## TASK STATEMENT
Which lines in the listing below contain the string "Click"? Copy each of them, treating uppercase and lowercase as different.
─── SUPPLIED MATERIAL
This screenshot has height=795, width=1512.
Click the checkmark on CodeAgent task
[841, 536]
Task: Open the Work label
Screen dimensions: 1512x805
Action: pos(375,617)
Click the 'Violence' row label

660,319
──────
─── SUPPLIED MATERIAL
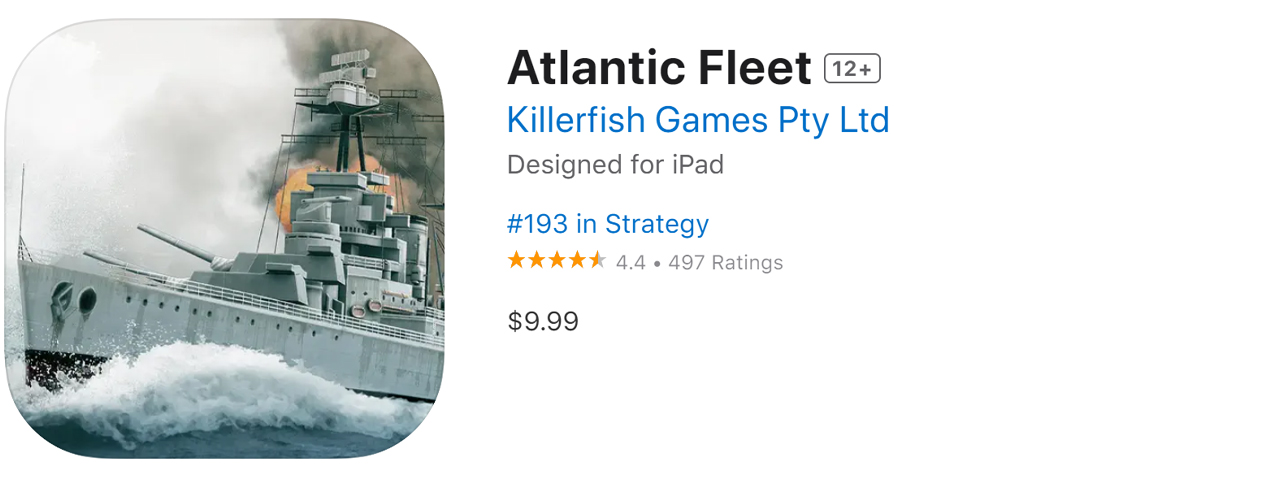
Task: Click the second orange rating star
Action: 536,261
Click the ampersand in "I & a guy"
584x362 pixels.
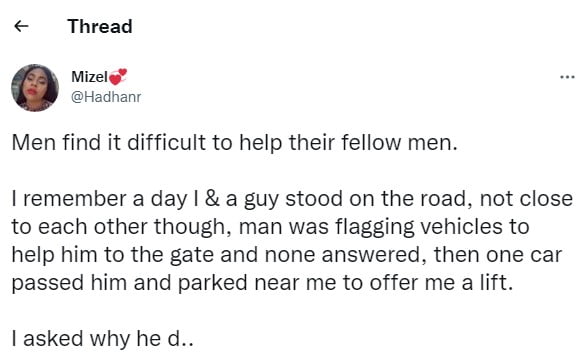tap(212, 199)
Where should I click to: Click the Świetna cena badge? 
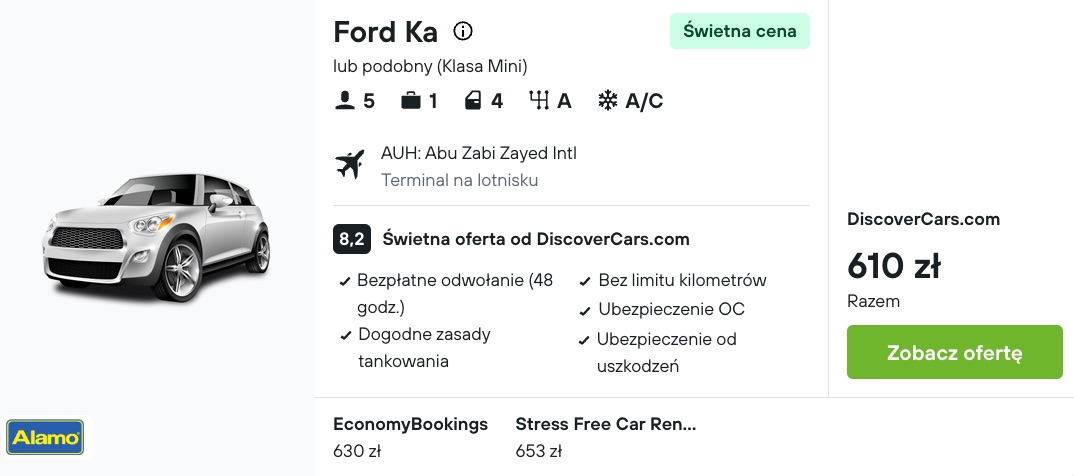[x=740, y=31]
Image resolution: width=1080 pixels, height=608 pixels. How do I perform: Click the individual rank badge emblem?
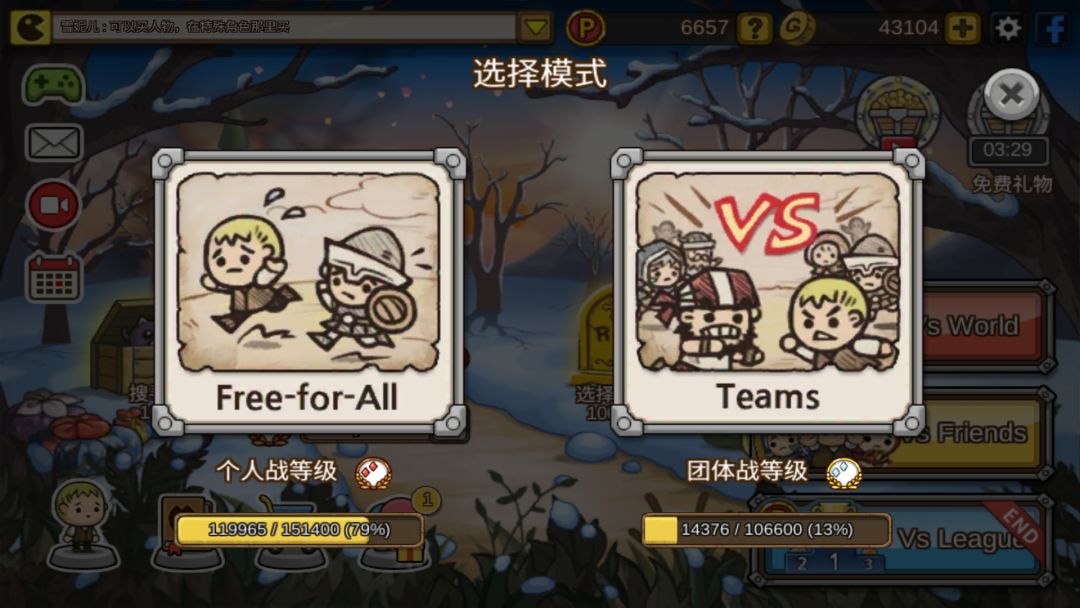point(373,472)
──────
## RESULT OF THIS TASK
Click the checkmark on CodeAgent task
Click the 'Violence' row label
Task: Click the second orange rating star
Click the ampersand in "I & a guy"
Where should I click to: Click the Świetna cena badge? 
Image resolution: width=1080 pixels, height=608 pixels. How do I perform: Click the individual rank badge emblem?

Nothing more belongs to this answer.